→ **What you will do**
1. Name every place mentioned in the article about the woman who rescues fledglings.
2. Reproduce word for word the passage of the article about the woman who rescues fledglings that opens with the words containing "She is not an" and closes with "in the nature.".

===== Selected excerpt

She is not an ornithologist, neither is she associated with any bird-lovers’ group. She has no formal training for treating injured fledglings. Yet Pratima Bhattacharya, 60, a homemaker in a
village in West Bengal’s Howrah district, has saved at least three dozen fledglings since her childhood and set them free once they are old enough. At present, this unsung heroine or bird saviour is nurturing two red-vented bulbuls for the last three months and waiting to set them free in the nature.
“In the middle of July this year, during a storm, three red-vented bulbul fledglings fell from a tree near my house in Nibra. They sustained injuries from the fall. I brought them home and gave them food and water. The three started growing and learnt to fly. One of them has already flown away. But the other two are still with me. I do not keep them captive, but they don’t want to fly away,” said Pratima. She added that she would feel relieved only when the birds returned to their natural habitat.
Pratima had even taken the baby birds to the local veterinary clinic and administered medicines. “I noticed that the fledglings could not sit on their own. So I took advice from veterinarian and administered medicine. Now they can fly and sit with ease,” Pratima said.
But this was not the first time, Pratima is naturally inclined to rescue any birds or fledglings in danger. “Since my childhood I have rescued several fledglings and set them free after nurturing and treating them. One such bird that I had named ‘Buli’ had lived with me for nearly a year before suddenly returning to nature. The bird was male and returned every evening with its girlfriend, stayed with me for an hour and then flew away,” Pratima said laughing.

==========
===== Records

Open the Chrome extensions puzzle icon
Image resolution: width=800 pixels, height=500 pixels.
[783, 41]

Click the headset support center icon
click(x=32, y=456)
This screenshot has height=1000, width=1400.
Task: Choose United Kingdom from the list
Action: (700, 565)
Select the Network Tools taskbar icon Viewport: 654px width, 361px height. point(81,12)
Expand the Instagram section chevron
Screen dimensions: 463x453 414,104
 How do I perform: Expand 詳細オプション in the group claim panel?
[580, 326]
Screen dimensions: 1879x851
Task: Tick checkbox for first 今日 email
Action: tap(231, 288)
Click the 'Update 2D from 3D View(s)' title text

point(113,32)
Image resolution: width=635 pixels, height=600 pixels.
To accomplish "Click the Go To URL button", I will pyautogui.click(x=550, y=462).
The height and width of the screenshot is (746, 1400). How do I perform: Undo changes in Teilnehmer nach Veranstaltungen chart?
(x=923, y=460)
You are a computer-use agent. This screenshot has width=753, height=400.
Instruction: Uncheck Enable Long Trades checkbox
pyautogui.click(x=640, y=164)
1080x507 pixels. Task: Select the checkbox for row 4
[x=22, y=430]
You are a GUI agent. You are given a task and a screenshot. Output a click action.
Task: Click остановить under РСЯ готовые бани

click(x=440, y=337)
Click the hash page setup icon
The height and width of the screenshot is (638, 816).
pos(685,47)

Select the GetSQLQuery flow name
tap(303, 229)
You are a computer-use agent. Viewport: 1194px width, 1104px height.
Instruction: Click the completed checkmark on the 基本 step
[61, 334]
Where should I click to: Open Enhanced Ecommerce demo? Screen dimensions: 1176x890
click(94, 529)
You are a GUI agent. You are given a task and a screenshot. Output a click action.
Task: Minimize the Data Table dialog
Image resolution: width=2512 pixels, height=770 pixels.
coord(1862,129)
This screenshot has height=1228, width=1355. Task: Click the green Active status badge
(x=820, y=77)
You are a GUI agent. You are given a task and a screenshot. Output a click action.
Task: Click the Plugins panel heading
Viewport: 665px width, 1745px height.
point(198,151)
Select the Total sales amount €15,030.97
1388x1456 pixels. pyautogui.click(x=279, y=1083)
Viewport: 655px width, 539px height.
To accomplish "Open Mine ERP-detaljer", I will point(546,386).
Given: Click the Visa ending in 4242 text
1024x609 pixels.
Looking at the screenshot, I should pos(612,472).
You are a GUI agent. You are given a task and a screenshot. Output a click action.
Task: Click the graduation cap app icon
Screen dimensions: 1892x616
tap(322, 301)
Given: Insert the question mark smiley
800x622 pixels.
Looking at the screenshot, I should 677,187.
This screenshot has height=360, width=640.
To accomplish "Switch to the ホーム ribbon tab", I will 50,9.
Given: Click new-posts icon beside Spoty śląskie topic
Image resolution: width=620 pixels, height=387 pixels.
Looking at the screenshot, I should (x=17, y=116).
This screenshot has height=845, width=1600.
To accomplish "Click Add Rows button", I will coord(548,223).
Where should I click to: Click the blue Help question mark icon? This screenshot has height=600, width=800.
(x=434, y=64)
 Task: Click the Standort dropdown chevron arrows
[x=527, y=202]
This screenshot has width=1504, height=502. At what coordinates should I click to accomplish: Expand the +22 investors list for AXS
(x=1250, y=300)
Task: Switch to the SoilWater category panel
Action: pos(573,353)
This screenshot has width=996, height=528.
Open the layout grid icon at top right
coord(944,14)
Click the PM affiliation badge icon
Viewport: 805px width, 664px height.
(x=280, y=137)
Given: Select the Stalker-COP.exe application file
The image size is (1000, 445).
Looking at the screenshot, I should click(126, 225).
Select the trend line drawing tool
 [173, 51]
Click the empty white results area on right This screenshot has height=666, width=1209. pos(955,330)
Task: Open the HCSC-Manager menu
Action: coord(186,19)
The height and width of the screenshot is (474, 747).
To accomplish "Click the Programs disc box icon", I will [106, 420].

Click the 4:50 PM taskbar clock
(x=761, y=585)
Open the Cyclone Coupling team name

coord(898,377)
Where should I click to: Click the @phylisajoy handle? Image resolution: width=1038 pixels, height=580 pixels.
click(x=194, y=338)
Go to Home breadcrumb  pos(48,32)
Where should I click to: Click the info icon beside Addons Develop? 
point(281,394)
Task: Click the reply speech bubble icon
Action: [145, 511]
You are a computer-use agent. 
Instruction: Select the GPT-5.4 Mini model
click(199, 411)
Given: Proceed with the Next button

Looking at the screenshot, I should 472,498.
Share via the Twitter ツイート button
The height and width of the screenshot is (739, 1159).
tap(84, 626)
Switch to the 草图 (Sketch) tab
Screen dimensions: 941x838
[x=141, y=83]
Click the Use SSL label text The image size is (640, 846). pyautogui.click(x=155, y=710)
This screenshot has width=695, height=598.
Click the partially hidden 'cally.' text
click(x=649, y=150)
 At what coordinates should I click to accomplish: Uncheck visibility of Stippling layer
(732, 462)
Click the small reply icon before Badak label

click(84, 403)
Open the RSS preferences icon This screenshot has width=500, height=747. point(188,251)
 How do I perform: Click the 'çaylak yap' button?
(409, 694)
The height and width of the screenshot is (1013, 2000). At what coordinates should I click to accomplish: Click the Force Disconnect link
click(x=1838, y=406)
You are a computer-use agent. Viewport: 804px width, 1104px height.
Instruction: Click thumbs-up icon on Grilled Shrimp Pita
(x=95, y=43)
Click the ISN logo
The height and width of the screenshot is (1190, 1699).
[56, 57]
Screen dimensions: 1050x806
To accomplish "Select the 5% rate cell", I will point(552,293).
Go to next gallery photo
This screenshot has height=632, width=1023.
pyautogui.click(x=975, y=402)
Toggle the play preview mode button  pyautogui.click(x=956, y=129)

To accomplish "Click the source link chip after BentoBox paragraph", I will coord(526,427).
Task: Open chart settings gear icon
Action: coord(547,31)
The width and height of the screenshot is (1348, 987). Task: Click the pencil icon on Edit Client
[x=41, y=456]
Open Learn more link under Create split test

==========

→ **Responses in order**
1.
West Bengal
Howrah district
Nibra

2.
She is not an ornithologist, neither is she associated with any bird-lovers’ group. She has no formal training for treating injured fledglings. Yet Pratima Bhattacharya, 60, a homemaker in a
village in West Bengal’s Howrah district, has saved at least three dozen fledglings since her childhood and set them free once they are old enough. At present, this unsung heroine or bird saviour is nurturing two red-vented bulbuls for the last three months and waiting to set them free in the nature.